細胞因子的分子生物學檢測法
細胞因子基因的檢測包括對其DNA的檢測和mRNA表達水平的檢測。特定細胞因子mRNA表達水平的檢測有助于判斷細胞表達該細胞因子的水平;而細胞因子DNA的檢測可以判斷該細胞因子基因存在與否及其變異情況。常用的方法有Southern印跡、斑點印跡、PCR,原位雜交及原位PCR等,Northern印跡及RT-PCR。這里簡要介紹常見細胞因子mRNA表達水平的檢測。
一、斑點雜交法測定培養細胞IL-2 mRNA的含量
本法可用于基因組中特定基因及其表達產物的定性及半定量分析。該法先將RNA變性后直接點樣于硝酸纖維膜上,可用手工操作點樣,也可用斑點式點樣器點樣,再與特異性探針進行雜交。
由于其操作比Northern印跡簡單、迅速、所需樣品量少,且可在同一張膜上同時進行多個樣品的檢測,故很適合于臨床應用。亦可用于DNA的檢測。但其缺點是不能鑒定所測基因的分子量。
下面以檢測培養細胞的IL-2 mRNA含量的檢測,說明斑點雜交法的操作過程。只要改變相應的DNA探針,此方法也適用與其他細胞因子mRNA含量的檢測;或者改變RNA的提取方法,也適用于其他類型細胞的檢測。
二、原位雜交法測定TNF的mRNA
RNA-DNA原位雜交的原理與分子雜交其它方法的原理相同。但是其它方法都是將RNA提取出來后進行分子雜交,而原位雜交則是在細胞內mRNA原有位置上進行雜交,細胞則盡可能保持原有形態。

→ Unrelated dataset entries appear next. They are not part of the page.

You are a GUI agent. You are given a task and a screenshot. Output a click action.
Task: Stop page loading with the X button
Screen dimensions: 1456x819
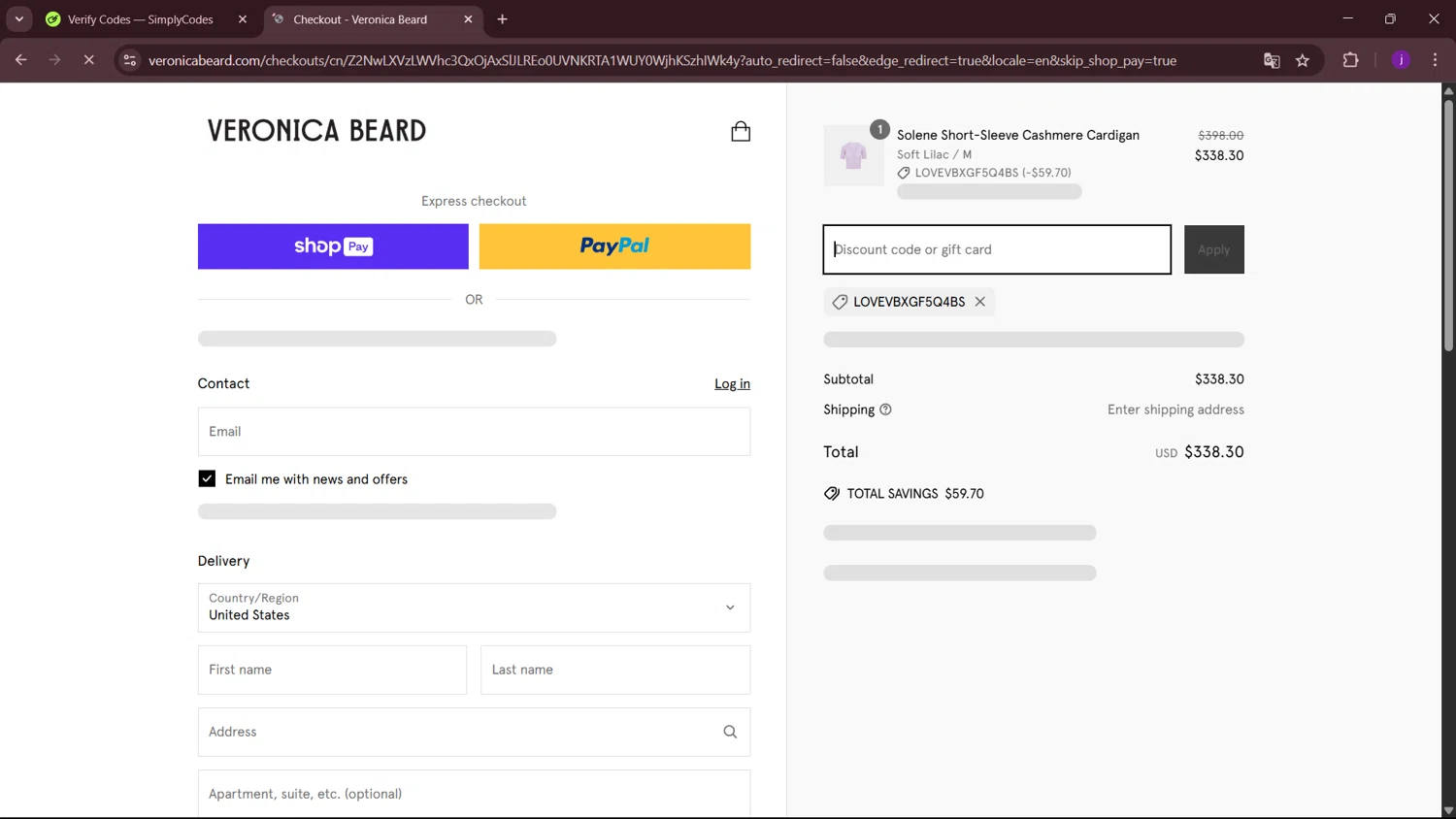tap(88, 60)
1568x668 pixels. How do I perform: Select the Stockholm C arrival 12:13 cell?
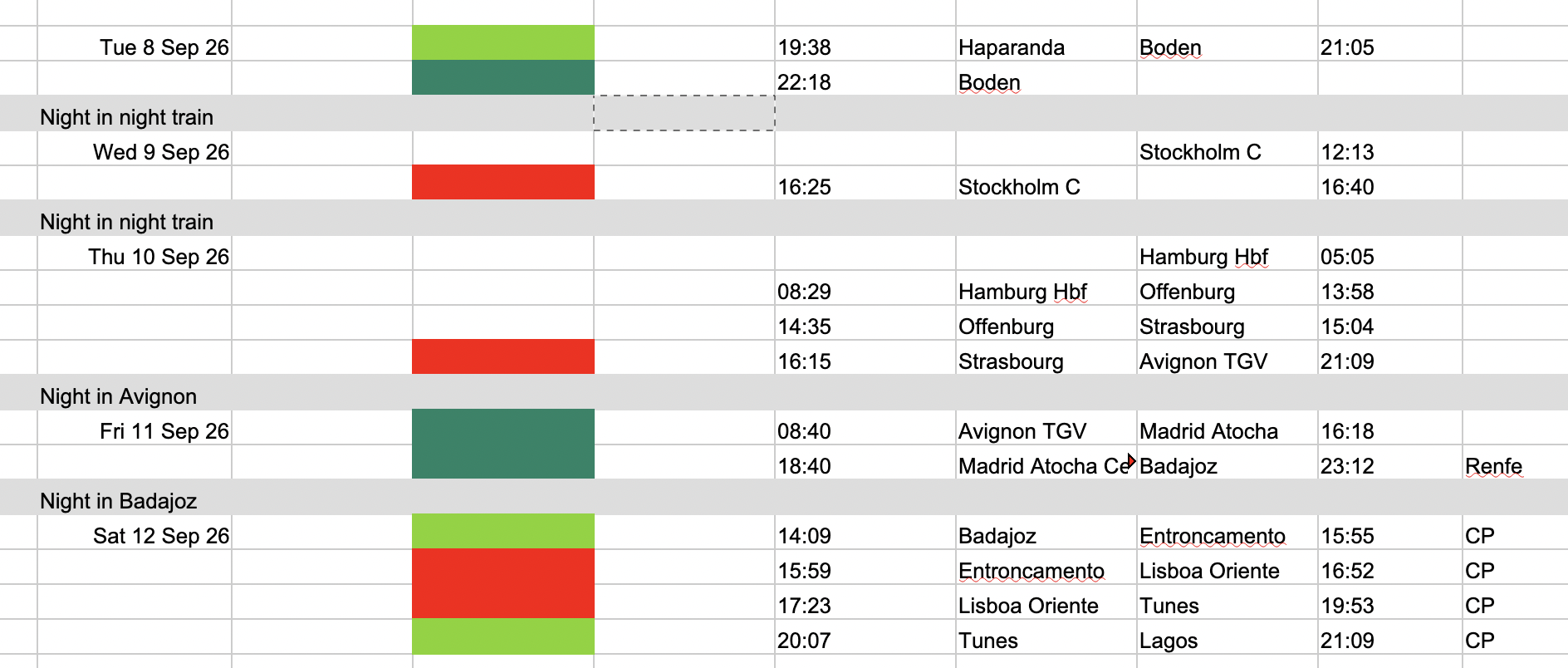pos(1389,152)
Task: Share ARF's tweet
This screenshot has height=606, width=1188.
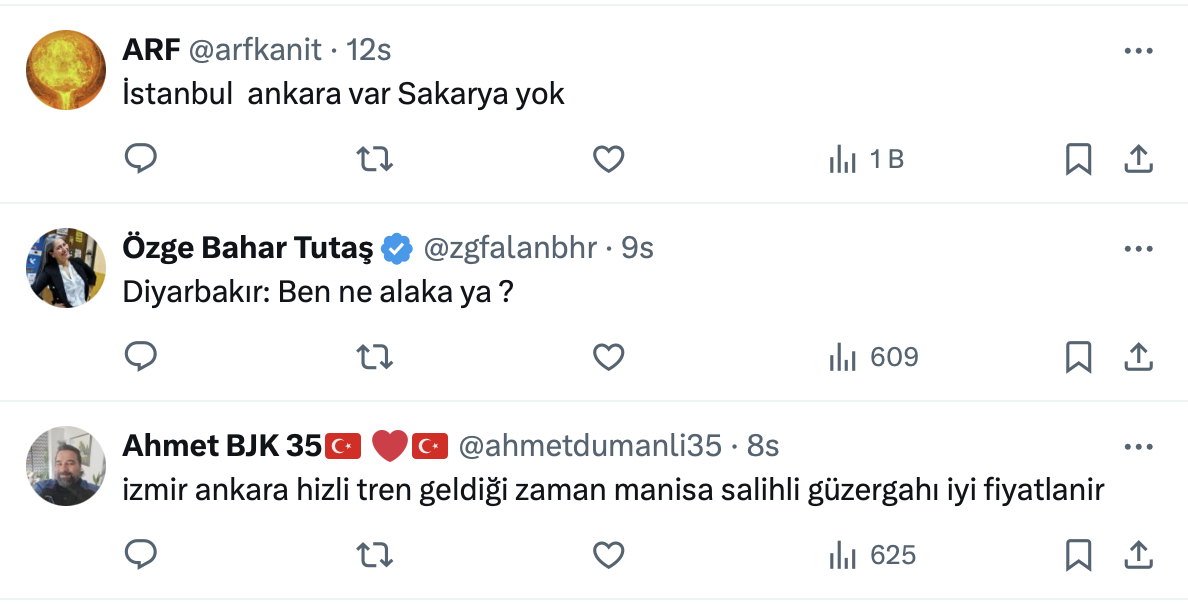Action: [x=1139, y=159]
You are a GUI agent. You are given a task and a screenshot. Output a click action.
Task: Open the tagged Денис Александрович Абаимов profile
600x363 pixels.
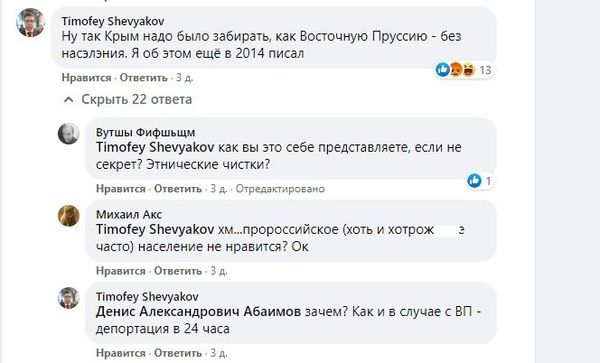[198, 312]
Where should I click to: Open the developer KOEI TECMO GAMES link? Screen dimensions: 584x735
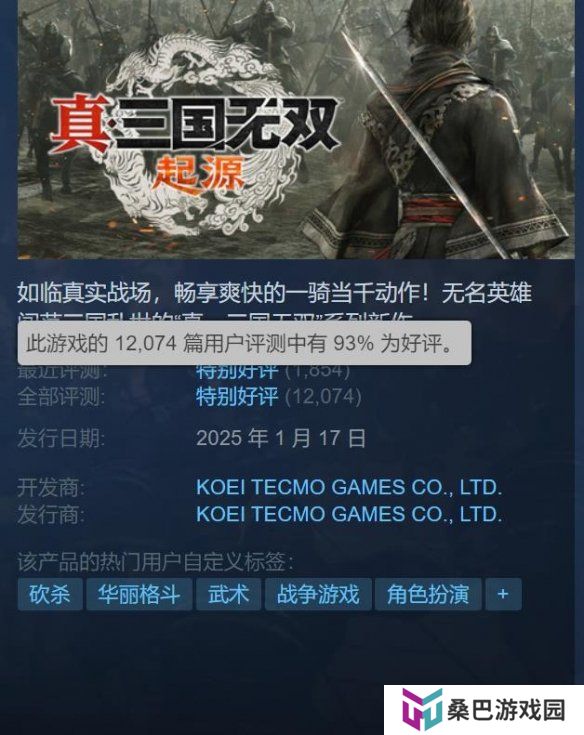349,488
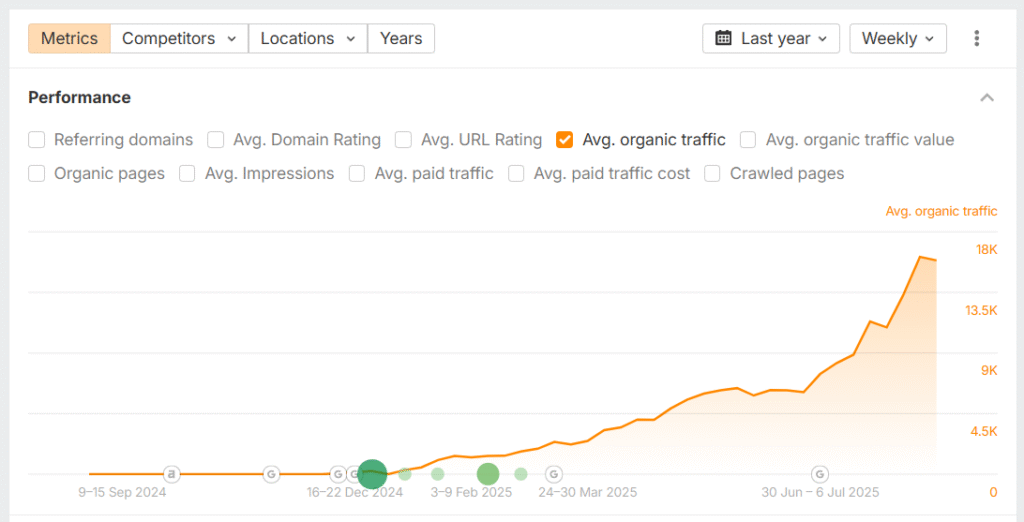1024x522 pixels.
Task: Open the Weekly interval dropdown
Action: (898, 38)

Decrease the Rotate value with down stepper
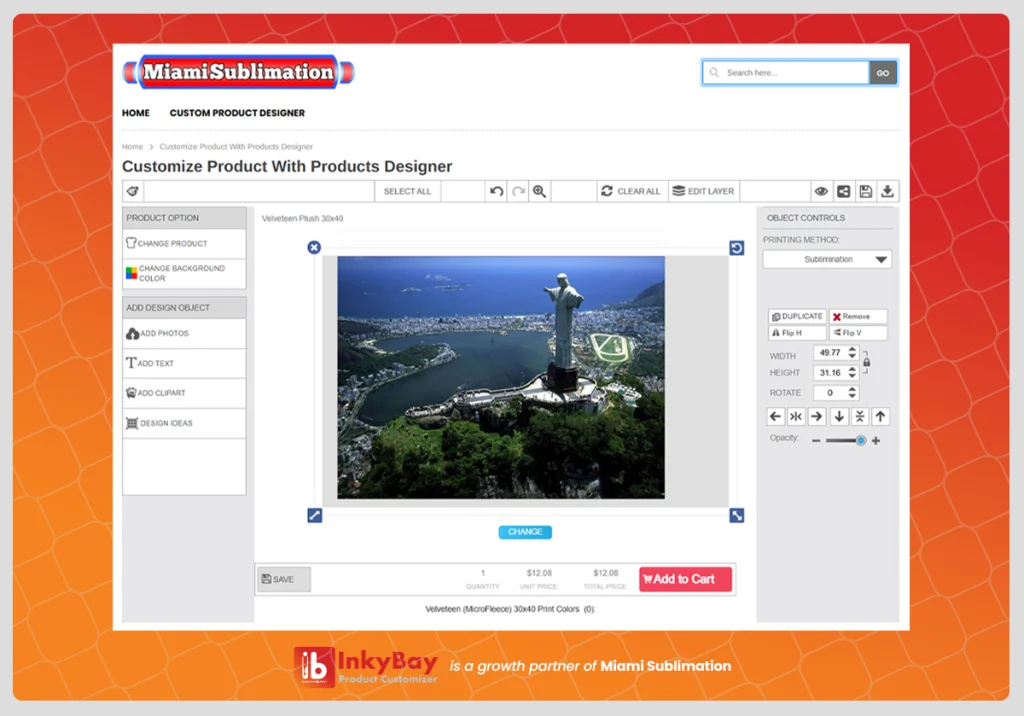click(x=852, y=397)
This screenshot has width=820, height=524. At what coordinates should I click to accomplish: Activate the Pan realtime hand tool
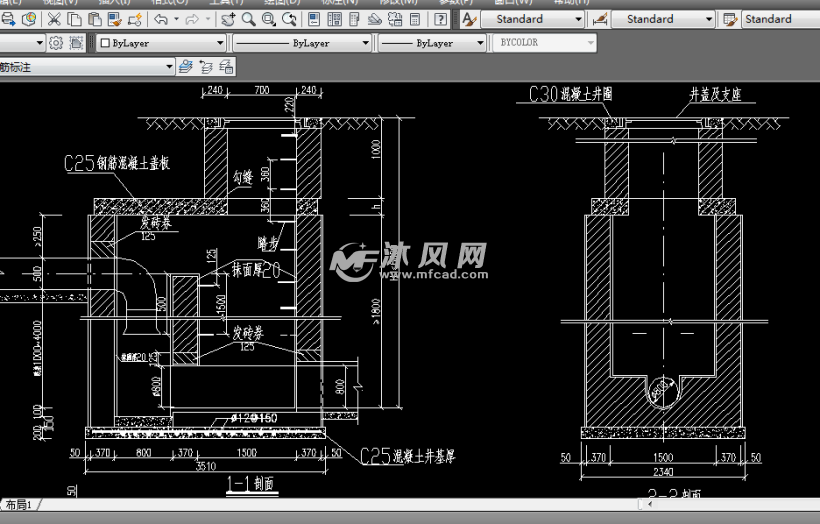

將細胞以適當方法固定后,除去脂類并適當消化細胞內的蛋白質,增大細胞對大分子物質的通透性,使DNA探針便于出入細胞。與免疫組化相結合,原位雜交可以將顯微鏡下的組織形態學資料與DNA,mRNA,蛋白質水平的基因活動聯系起來。進行分子雜交之后,將玻片上細胞置與顯微鏡下觀察,可確定不同細胞內的基因表達定位情況。
三、反轉錄PCR(RT-PCR)定量檢測細胞因子的mRNA
細胞因子的mRNA壽命短且拷貝數低,因此難以在小量樣本中進行檢測。RT-PCR是一種能檢測細胞內低豐度特異RNA的方法,其原理是首先以RNA為模板,在逆轉錄酶的催化下,合成與RNA互補的cDNA。
然后以cDNA為模板,用PCR技術對靶序列進行擴增,使微量細胞因子的RNA經放大后檢出。RT-PCR能檢出單個細胞中少于10個拷貝的特異RNA,如同時放大內參照物,即可對RT-PCR檢出的細胞因子mRNA進行定量。